Por su término cruza, ahondado entre impresionantes riscos cortados, por donde la vegetación exuberante aflora entre las piedras, y los arroyos se despeñan en altísimas cascadas, el río Dulce, que procede de los altos de Bujarrabal y Jodra, y da, luego de atravesar los alucinantes estrechos de La Cabrera y Aragosa, en el Henares, por Mandayona.

Su historia es prolongada, no muy densa de hazañas, pero sí sabrosa en significados. Tras la reconquista de la zona y ciudad de Sigüenza en 1124, el enclave de Pelegrina y sus alrededores fue dado en señorío, por el rey Alfonso VII, a los obispos de Sigüenza, quedando en exclusivo patrimonio de la Mitra hasta el momento de la abolición de estos señoríos, en las Cortes de Cádiz. Estos obispos construyeron el castillo roquero en el mismo siglo XII, y en él pasaron largas temporadas de descanso. En su derredor fue creciendo el poblado, al que siempre favorecieron los obispos. Solamente vio turbada su tranquilidad en el siglo XIV, cuando Pedro I de Castilla lo confiscó temporalmente para fortificar su reino contra las posibles amenazas fronterizas de Aragón; en el siglo XV, las tropas navarras lo conquistaron durante breve tiempo; en 1710, los ejércitos del archiduque pretendiente al trono, ya en retirada hacia Aragón, lo incendiaron y destruyeron, lo mismo que un siglo después, en 1811, hicieron los franceses con los escasos restos que quedaban, dejando una ruina triste sobre el montículo.
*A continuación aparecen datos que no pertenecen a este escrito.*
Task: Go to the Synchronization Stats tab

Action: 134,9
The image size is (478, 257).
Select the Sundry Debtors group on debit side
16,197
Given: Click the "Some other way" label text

El castillo de Pelegrina, que centra hoy nuestra atención y nuestra preocupación por su posible inminente ruina, es una fortaleza de las que llaman roquera, puesta en lo más alto del roquedal sobre el que se encarama el caserío. Es alargada su planta, con fuertes cubos o torreones esquineros, cilíndricos, adosados en las esquinas, y otros al comedio de los muros. En el extremo sur se abre la puerta, con alto arco que salta entre dos gruesos torreones, uno de los cuales es el más amenazado por la inestable endeblez de su soporte. El espesor de sus muros, al menos en la parte baja de ellos, era superior al metro y medio. Parte de ellos se han perdido, y, de los que quedan, han perdido también las almenas. Tuvo torre del homenaje, construida más modernamente, y que apoyaba sobre el muro norte; era de planta cuadrilátera, con dos pisos de estancia.
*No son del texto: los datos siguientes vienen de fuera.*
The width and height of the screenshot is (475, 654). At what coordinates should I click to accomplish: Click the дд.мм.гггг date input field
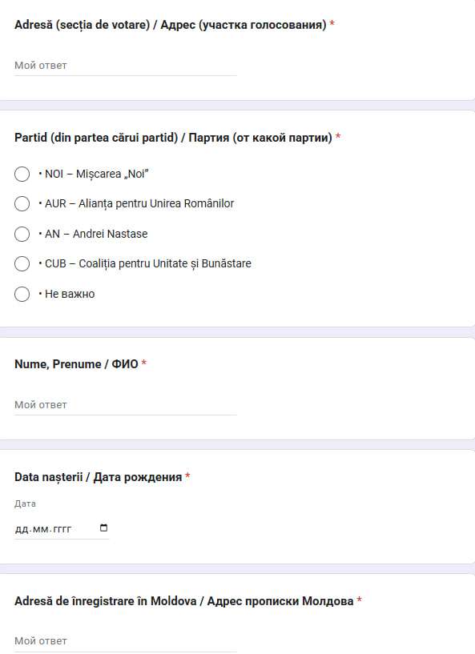pyautogui.click(x=62, y=529)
Ya de paso podemos entretenernos en contemplar la iglesia parroquial de Pelegrina, que es obra de tipo románico, erigida también en el siglo XII, cuando fue tomada y poblada por los obispos de Sigüenza. Puede admirarse en su aspecto exterior la espadaña triangular sobre el muro de poniente, el ábside semicircular con remate de modillones en la cabecera del templo, y una portada abocinada con arquivoltas semicirculares y columnas y capiteles muy desgastados pero de sencillo aspecto románico rural. En el siglo XVI se le añadió a esta portada un escudo del obispo don Fadrique de Portugal, con restos de policromía, y un atrio porticado sujeto por columnas cilíndricas sobre pedestales y rematadas en sencillos capiteles clásicos. En el interior, de una sola nave, destaca el artesonado de tradición mudéjar, policromado, del siglo XVI, y el gran retablo que cubre los muros de la capilla mayor, obra de la misma centuria. Talla y pintura alternan en sus espacios, que van separados por frisos, balaustres y pilastras ricamente decoradas con motivos de gran plasticidad en los que predominan los grutescos, follajes, roleos, cartelas y aun temas mitológicos. La predela muestra cuatro hornacinas aveneradas en las que aparecen otras tantas estatuas de los evangelistas. La iconografía de esta pieza mezcla las escenas de la vida de María con las de la Pasión de Cristo, en amalgama muy propia de la época de su construcción. En cualquier caso, una pieza curiosa, y hermosa, que reclamará nuestra atención cuando nos decidamos a llegar hasta Pelegrina, y allí reflexionar, una vez más, sobre la precariedad del Patrimonio Artístico en Guadalajara, que sólo parece ser noticia cuando está a punto de desaparecer.